Electrospun nanofibers have been highlighted as porous scaffolds for tissue engineering studies because of their morphology mimicking the collagen fibrous network in native extracellular matrix (ECM) [30,31]. Readily, inorganic nanofibers can be produced via electrospinning and subsequent calcination by adding precursors sol-gel into an electrospinnable polymer solution [32,33]. BaTiO₃ nanofibers are thus able to be produced by preparing sol-gel using Ba-containing compounds and tetrabutyl titanate as precursors, mixing with polyvinylpyrrolidone (PVP) alcohol solution for example, and electrospinning, followed by calcination at high temperature to remove all the organic components [34,35]. The obtained bioceramic nanofibers are self-supporting, and the use of polymer mixing or coating is not indispensable to maintain the structure [33,36]. The d₃₃ coefficient of BaTiO₃ nanofibrous networks should be lower than that of BaTiO₃ block, since porosity will decrease the substrate d₃₃ coefficient as mentioned above, and thus it is possible that the piezoelectrical property of BaTiO₃ nanofibers is liable to match the piezoelectricity of native bone.

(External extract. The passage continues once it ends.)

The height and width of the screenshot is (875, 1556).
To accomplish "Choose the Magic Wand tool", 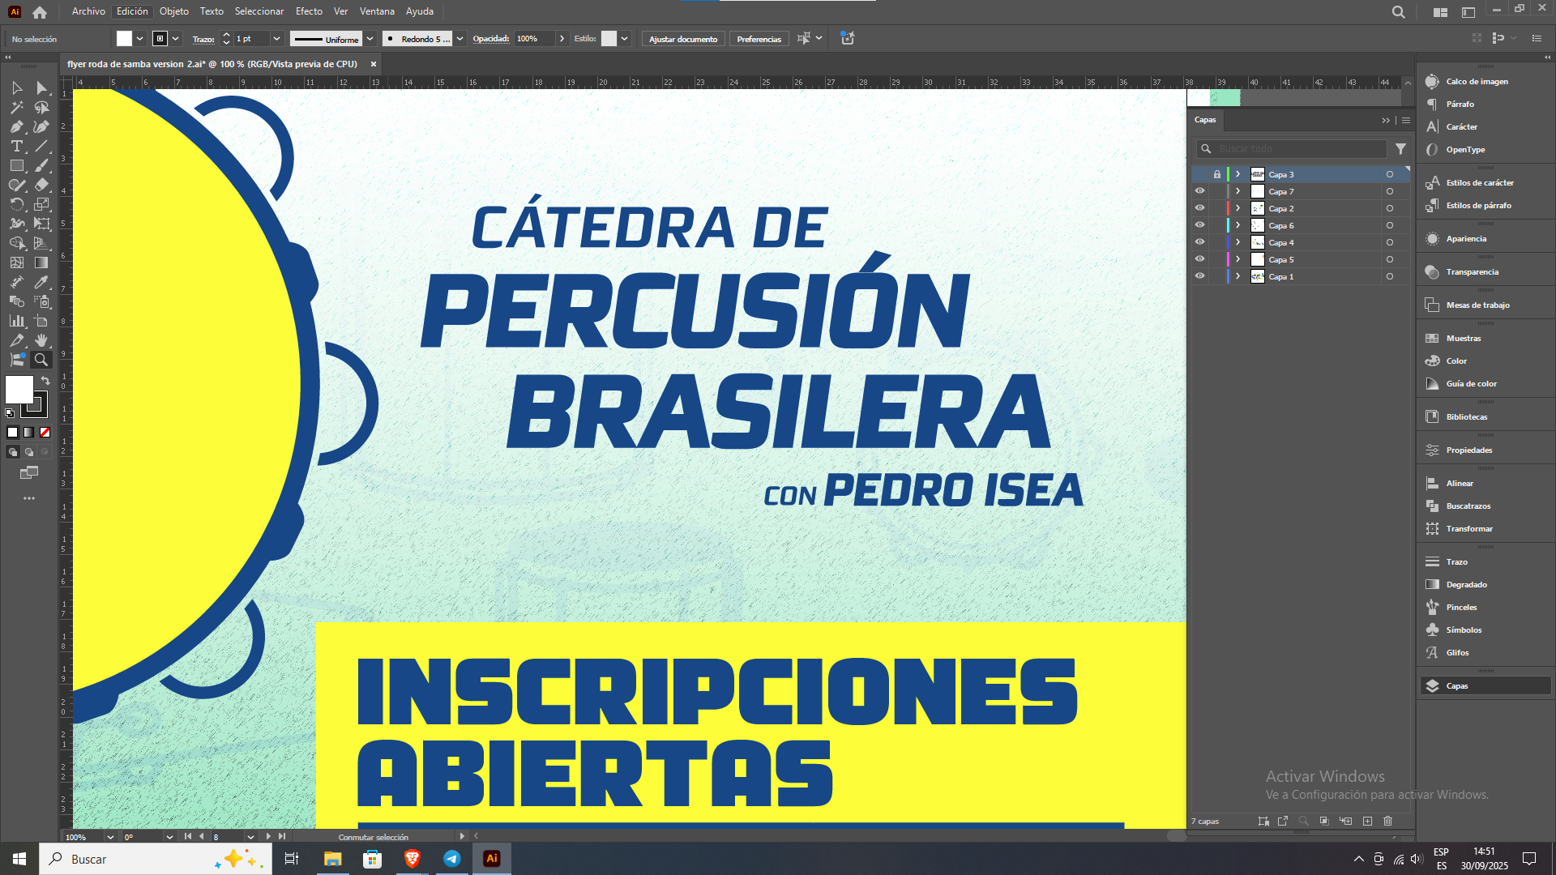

For bioceramic materials, ion doping is a common but an effective way to regulate their physicochemical and biological properties [37]. And the precursors sol-gel step involved in the preparation of BaTiO₃ affords the feasibility of ion-doping. For examples, Ahmadi et al. [38] had synthesized barium calcium titanate (Ba_xCa_1-xTiO₃) powders by mixing barium acetate, calcium nitrate tetrahydrate and titanium tetraisopropyl alkoxide to obtain the sol-gel for sintering; Tariverdian et al. [39] obtained barium strontium titanate (Ba_xSr_1-xTiO₃) powders in a similar way. These authors found that both the Ba_xCa_1-xTiO₃ and Ba_xSr_1-xTiO₃ showed promotion effects on the proliferation and differentiation of MG-63 cells, which were ascribed to the material electroactivity and the doped bioactive ions. Theoretically, ion-doping should influence material dielectric constant since the doped ions would replace the Ba²⁺ or Ti⁴⁺, and distort the regularity of the BaTiO₃ lattice in its piezoelectrical tetragonal phase [40,41]. However, it is found that this influence on electrical properties is closely related to the type and content of doping ions, as well as, to single or co-doped of different ions. Commonly, the single ion-doping with bioactive ions such as Ca²⁺, Mg²⁺, and Sr²⁺ obviously reduced the electrical properties of BaTiO₃ [[41], [42], [43], [44]]. However, some reports found that the co-doping of Pr/Mn or Bi/Mn could maintain or even improve the piezoelectric properties of BaTiO₃ ceramics at appropriate contents [45,46].

With these approaches, it is meaningful to carry out studies on the preparation of ion-doped BaTiO₃ nanofibers, which hold strong potentials as novel scaffolds for bone regeneration. Herein, calcium and manganese were selected as the doping elements, which were introduced into the precursors sol-gel individually or together before electrospinning. The primary reason in choosing Ca/Mn for the doping was that they were both the inherent elements in human bone and had been proven to be effective in promoting osteogenesis [47,48]. Another consideration was that Mn might take the place of Ti instead of Ba in BaTiO₃ as proposed by some studies [41,49], while Ca would take the place of Ba. These variations might bring controllability on the piezoelectricity of ion-doped BaTiO₃ nanofibers, thereby, improving their biological performance. To the best of our known, this is the first report on ion-doped BaTiO₃ nanofibers regarding their effectivity in upregulating the osteogenic differentiation of bone marrow mesenchymal stromal cells (BMSCs). Comprehensive characterizations including lattice structure, piezoelectricity, ion release and degradation behaviors, biomineralization, BMSCs proliferation and differentiation evaluations, were conducted to verify the osteogenic bioactivity of Ca/Mn-doped BaTiO₃ nanofibers.